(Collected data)
■ ■ ■ ■

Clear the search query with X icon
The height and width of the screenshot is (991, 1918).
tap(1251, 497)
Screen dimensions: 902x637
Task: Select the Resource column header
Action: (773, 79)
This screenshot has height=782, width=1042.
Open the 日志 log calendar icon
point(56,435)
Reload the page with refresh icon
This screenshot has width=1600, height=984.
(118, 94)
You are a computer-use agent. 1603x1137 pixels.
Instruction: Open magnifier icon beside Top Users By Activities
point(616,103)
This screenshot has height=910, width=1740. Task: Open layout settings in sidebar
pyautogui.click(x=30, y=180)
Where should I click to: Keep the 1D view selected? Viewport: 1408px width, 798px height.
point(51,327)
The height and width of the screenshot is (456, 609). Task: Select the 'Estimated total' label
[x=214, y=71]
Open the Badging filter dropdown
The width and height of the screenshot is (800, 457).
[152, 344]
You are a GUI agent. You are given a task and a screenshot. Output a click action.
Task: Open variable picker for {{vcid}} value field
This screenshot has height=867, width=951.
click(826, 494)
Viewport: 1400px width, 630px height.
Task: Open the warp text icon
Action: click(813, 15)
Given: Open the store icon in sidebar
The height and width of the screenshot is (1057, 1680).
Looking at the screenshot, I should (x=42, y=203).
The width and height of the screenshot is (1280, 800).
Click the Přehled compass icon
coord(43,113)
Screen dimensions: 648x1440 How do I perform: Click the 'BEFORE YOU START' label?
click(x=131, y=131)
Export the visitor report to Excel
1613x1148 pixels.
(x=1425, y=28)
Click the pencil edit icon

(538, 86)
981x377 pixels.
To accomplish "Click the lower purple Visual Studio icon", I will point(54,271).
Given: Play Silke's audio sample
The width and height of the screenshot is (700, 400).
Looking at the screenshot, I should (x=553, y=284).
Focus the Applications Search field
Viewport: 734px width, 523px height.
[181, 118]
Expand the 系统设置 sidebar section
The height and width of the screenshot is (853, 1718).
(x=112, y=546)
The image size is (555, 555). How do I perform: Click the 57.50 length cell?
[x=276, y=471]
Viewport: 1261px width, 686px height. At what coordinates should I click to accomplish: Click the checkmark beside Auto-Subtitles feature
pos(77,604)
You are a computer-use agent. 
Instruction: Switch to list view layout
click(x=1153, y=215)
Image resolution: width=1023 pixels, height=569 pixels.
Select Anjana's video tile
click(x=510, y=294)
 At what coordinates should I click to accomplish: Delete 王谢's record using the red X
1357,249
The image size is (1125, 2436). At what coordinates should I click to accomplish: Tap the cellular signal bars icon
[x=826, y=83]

■ ■ ■ ■

Which lines of the data include "computer"? Copy each of them.

** Task result **
You are a computer-use agent. 1603x1137 pixels.
You are a computer-use agent. 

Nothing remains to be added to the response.